• [Problem]: Rewrite the stretch of the listing from the line containing "Viewport: 1400px width, 678px" through the end of the listing, changing "dropdown" to "drop-down list" and leaving everything else the same.

[Records from a data collection]
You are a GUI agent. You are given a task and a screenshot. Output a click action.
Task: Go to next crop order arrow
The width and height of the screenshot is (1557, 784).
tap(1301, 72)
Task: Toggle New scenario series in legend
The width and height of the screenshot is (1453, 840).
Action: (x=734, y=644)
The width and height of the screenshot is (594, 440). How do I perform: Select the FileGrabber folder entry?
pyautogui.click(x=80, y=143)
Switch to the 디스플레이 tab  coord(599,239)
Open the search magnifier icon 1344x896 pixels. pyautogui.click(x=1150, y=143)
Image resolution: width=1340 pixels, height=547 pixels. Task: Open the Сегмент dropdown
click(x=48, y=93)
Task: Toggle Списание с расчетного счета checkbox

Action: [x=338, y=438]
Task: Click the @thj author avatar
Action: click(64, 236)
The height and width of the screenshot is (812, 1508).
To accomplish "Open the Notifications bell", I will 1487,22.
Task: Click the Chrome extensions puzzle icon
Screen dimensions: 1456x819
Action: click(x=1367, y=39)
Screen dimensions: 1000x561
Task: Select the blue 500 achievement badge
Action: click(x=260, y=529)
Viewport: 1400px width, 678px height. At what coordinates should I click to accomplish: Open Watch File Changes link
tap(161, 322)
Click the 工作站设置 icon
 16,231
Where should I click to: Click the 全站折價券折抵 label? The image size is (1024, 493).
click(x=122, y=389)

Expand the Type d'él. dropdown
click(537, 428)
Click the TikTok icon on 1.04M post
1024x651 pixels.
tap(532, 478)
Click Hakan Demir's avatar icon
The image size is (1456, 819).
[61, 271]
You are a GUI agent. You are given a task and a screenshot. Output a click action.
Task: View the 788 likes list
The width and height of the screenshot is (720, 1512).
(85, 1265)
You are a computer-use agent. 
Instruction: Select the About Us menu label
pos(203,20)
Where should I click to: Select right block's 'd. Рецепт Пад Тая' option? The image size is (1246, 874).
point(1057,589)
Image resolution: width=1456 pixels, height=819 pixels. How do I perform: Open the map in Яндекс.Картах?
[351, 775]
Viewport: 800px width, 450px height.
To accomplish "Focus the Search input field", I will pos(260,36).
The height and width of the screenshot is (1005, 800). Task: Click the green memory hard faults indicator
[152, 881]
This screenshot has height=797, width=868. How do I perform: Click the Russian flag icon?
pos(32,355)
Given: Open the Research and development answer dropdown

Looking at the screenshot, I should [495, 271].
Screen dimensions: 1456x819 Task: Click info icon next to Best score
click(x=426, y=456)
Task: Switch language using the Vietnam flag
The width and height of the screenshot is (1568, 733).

• [Full answer]:
Viewport: 1400px width, 678px height. At what coordinates should I click to accomplish: Open Watch File Changes link
tap(161, 322)
Click the 工作站设置 icon
 16,231
Where should I click to: Click the 全站折價券折抵 label? The image size is (1024, 493).
click(x=122, y=389)

Expand the Type d'él. drop-down list
click(537, 428)
Click the TikTok icon on 1.04M post
1024x651 pixels.
tap(532, 478)
Click Hakan Demir's avatar icon
The image size is (1456, 819).
[61, 271]
You are a GUI agent. You are given a task and a screenshot. Output a click action.
Task: View the 788 likes list
The width and height of the screenshot is (720, 1512).
(85, 1265)
You are a computer-use agent. 
Instruction: Select the About Us menu label
pos(203,20)
Where should I click to: Select right block's 'd. Рецепт Пад Тая' option? The image size is (1246, 874).
point(1057,589)
Image resolution: width=1456 pixels, height=819 pixels. How do I perform: Open the map in Яндекс.Картах?
[351, 775]
Viewport: 800px width, 450px height.
To accomplish "Focus the Search input field", I will pos(260,36).
The height and width of the screenshot is (1005, 800). Task: Click the green memory hard faults indicator
[152, 881]
This screenshot has height=797, width=868. How do I perform: Click the Russian flag icon?
pos(32,355)
Given: Open the Research and development answer drop-down list

Looking at the screenshot, I should [495, 271].
Screen dimensions: 1456x819 Task: Click info icon next to Best score
click(x=426, y=456)
Task: Switch language using the Vietnam flag
The width and height of the screenshot is (1568, 733).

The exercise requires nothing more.